The Israeli parliament is considering giving gay fathers the same tax breaks as mothers in a debate that reveals some tensions among women’s rights, LGBT rights and fairness for people without children.
Israel gives parents a tax break, like the U.S.’s child tax credit, but it gives a bigger break to mothers than to fathers in an attempt to encourage women to return to the workplace. Since the parents in male same-sex couples are both men, they both receive the lower amount, and their combined credit is less than what heterosexual couples get. Over the 18 years that a child is eligible for the tax credit, a heterosexual couple could rake in tens of thousands of dollars.

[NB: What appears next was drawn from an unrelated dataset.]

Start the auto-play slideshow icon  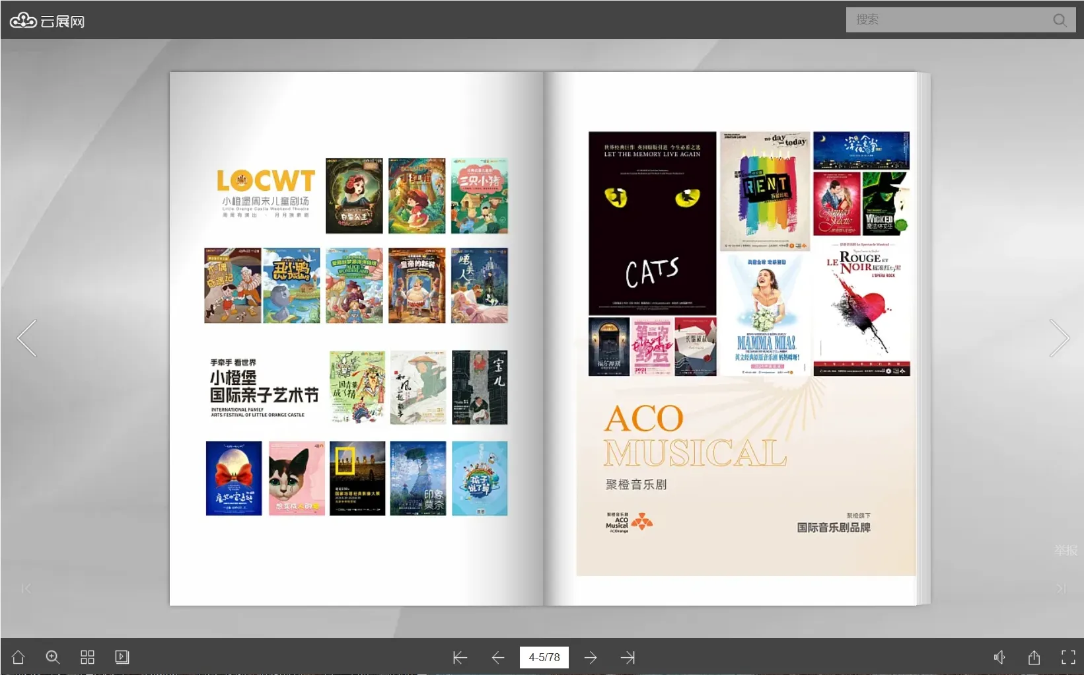tap(122, 657)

Roi Mor and Eran Sikurel, two men who have a child, kicked off the debate when they demanded an equal tax break. “This is about our son’s right to an equal starting point,” Sikurel said. His statement is a reminder that while the money may be intended to help women resume paying work, it can also improve a child’s lot in life by increasing her family’s income. Research has found that higher income correlates with greater academic success for children.
As the law stands, two mothers in a lesbian relationship would receive more money than either a heterosexual or gay male couple, because they would receive double the higher women’s tax break.
True to stereotypical form, the parliament member who heads the faction that opposes giving an equal tax break to gay dads defended herself by noting that she has friends who are gay. The politician, Ayelet Shaked, claims that she opposes the proposed legislation because she opposes same-sex marriage. She has advocated changing tax regulations directly rather than adopting legislation to even out the child tax credits because she fears that a statute granting LGBT couples equality in the tax arena could pave the way to legalizing same-sex marriage by recognizing it de facto. She is not the only government official making this argument.
After vetoing the measure once, the opponents reached a compromise with backers on Tuesday December 3rd to alter the bill’s text to clarify that it is not a recognition of same-sex partnerships.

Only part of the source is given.